## Task to carry out
Repeat the listing that follows character for character, omitting images.

*** Opening Records ***

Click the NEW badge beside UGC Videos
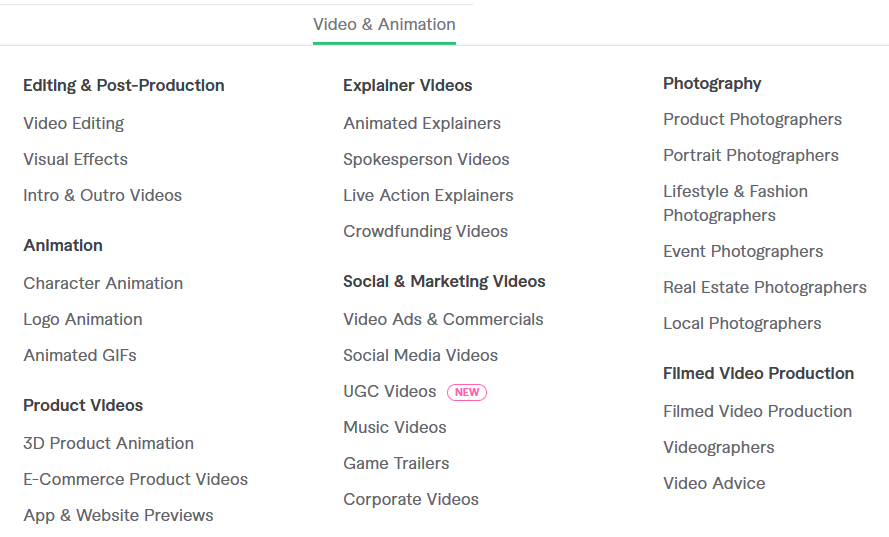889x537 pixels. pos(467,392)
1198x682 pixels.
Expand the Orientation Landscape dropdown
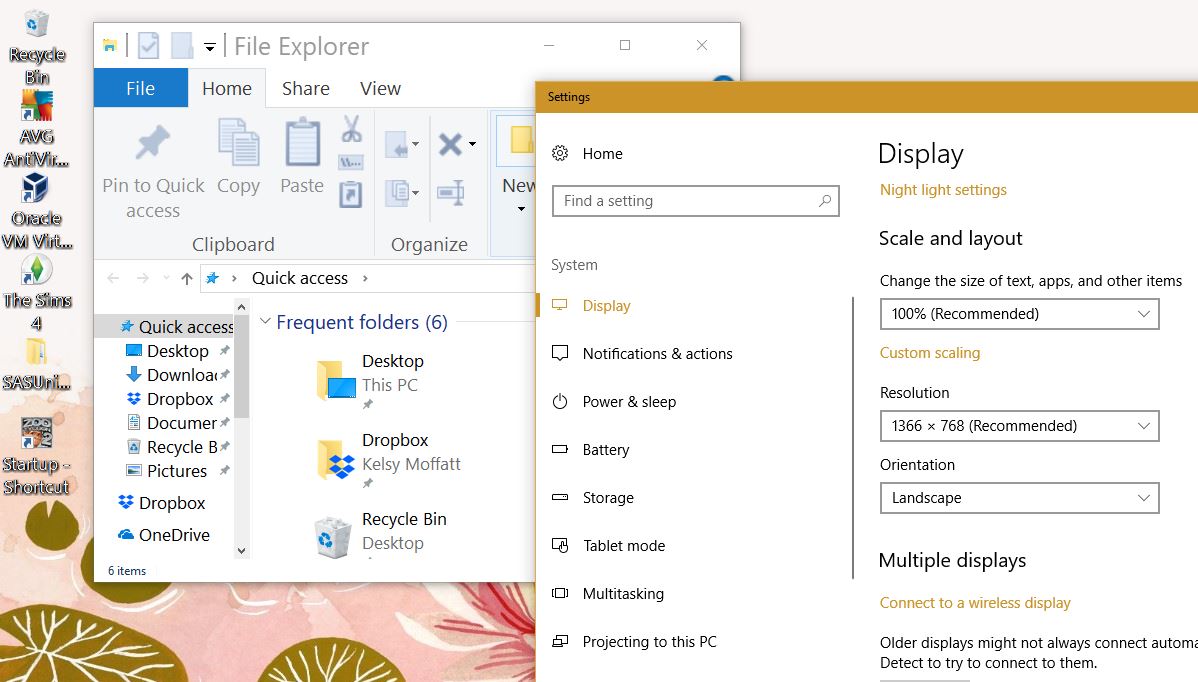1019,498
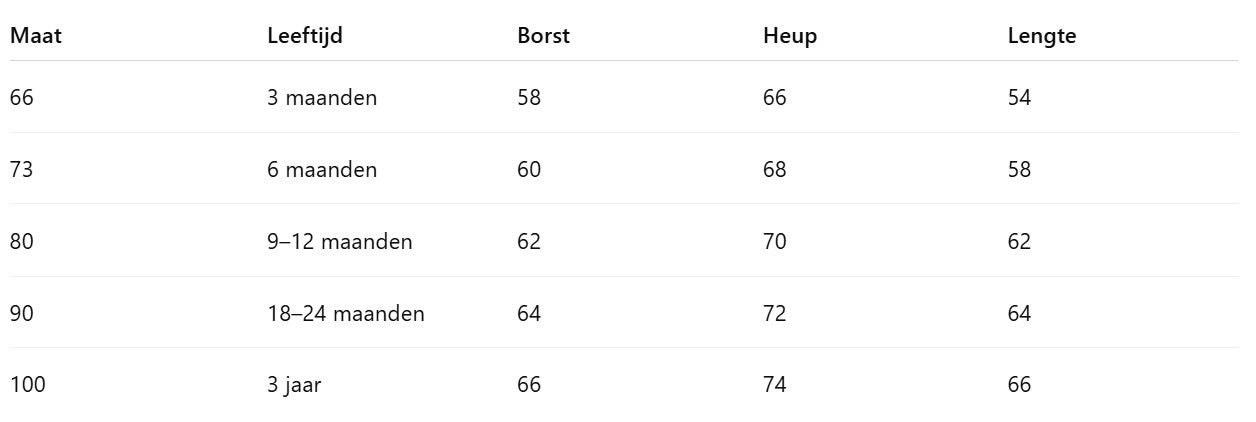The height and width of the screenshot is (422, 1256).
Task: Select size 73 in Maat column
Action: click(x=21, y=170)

*** Closing Records ***

## Result of this exercise
Click the NEW badge beside UGC Videos
889x537 pixels. pos(467,392)
1198x682 pixels.
Expand the Orientation Landscape dropdown
1019,498
The height and width of the screenshot is (422, 1256).
Task: Select size 73 in Maat column
Action: click(x=21, y=170)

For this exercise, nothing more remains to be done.